Respecto a la tercera declaración, no te creas que el autor de La tía Julia y el escribidor fue muy ídem: ocho cartas en ocho años. Chico. Aunque casi es mejor, dada su calidad artística.

En una de las últimas, la más delirante, escribe lo siguiente;

“No recuerdo un periodo comparable, en el que, gracias a ti, he sentido que la vida tenía sentido, era bella, y valía la pena gozar de ella y aprovecharla. Nunca antes he escrito con tanto entusiasmo, y sentido que todo, incluso las cosas más triviales, valían la pena y tenían un sentido”.

Me ha dado hasta vergüenza ajena teclearlo. Porque escribir “sentido” cuatro veces en un mismo párrafo, querido amigo, no es una anáfora. Es una frase preadolescente, bro.

Isabel, querida. Nos da igual que nos abras tu cajón de la lencería por treinta monedas. Sabemos que ya no tienes el relato -has tardado bastante más de lo esperado en perderlo- y que las influs te han pasado por la derecha. Pero no. No puedes aterrizar con esta brusquedad a nuestros ídolos, ridiculizarlos a propósito, con sutiles maniobras, Marquesa de Merteuil que conviertes al Nobel no en Vizconde de Valmont, sino en la pudibunda Madame de Tourvel.

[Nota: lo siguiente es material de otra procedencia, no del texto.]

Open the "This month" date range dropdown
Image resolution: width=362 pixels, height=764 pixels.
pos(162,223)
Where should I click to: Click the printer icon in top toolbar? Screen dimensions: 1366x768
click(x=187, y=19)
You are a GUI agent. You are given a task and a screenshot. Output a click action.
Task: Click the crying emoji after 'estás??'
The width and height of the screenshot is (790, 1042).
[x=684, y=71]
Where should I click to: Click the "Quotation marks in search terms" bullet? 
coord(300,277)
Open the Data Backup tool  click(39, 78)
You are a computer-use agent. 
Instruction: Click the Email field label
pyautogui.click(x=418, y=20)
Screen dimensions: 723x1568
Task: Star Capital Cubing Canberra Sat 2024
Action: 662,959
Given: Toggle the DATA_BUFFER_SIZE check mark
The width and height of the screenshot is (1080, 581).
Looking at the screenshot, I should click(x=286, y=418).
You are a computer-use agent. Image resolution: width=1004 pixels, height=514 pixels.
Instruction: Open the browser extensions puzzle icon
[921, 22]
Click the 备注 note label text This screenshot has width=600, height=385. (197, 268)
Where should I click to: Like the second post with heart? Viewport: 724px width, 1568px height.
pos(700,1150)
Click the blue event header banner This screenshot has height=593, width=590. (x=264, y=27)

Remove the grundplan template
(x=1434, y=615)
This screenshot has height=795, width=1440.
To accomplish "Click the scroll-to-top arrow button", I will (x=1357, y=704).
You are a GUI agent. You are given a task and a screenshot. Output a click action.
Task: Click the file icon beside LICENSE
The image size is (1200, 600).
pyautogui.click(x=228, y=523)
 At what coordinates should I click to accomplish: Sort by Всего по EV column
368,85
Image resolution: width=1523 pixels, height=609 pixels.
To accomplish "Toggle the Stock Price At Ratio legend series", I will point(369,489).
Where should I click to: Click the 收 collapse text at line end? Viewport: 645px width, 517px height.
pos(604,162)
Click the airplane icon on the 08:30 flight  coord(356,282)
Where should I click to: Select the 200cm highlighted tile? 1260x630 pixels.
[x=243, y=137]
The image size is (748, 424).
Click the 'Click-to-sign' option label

Hablando de Las amistades peligrosas, otra obra maestra de la literatura epistolar, la única carta propia que publicas en tus memorias sí que tiene altura literaria y te dibuja a la perfección, cargada de praxis, mundanidad y hondura altoburguesa: “Por favor, manda alguien a recoger tus cosas”. Ni Emma Bovary hubiera escrito algo así

Postdata (ya que hablamos de cartas): Toda esta espuma, que no va a ningún lado como la herencia literaria de Isabel, me lleva a pensar en una cosa mucho más preocupante. Si Mario Vargas Llosa es capaz de escribir esas cartas atroces, ¿no será que en realidad él no escribió La ciudad y los perros, Pantaleón y las visitadoras o La fiesta del Chivo? ¿Y si fueron unos ‘negros’ literarios? O, peor aún: ¿Y si estos escritores de encargo fueron Sonsoles Ónega y Juan del Val? ¿Qué pasaría entonces?

Pues que el año que viene la Preysler recogería el Premio Planeta con su obra epistolar Madame Bovary  XXI, bajo el seudónimo de Tamara Falcó.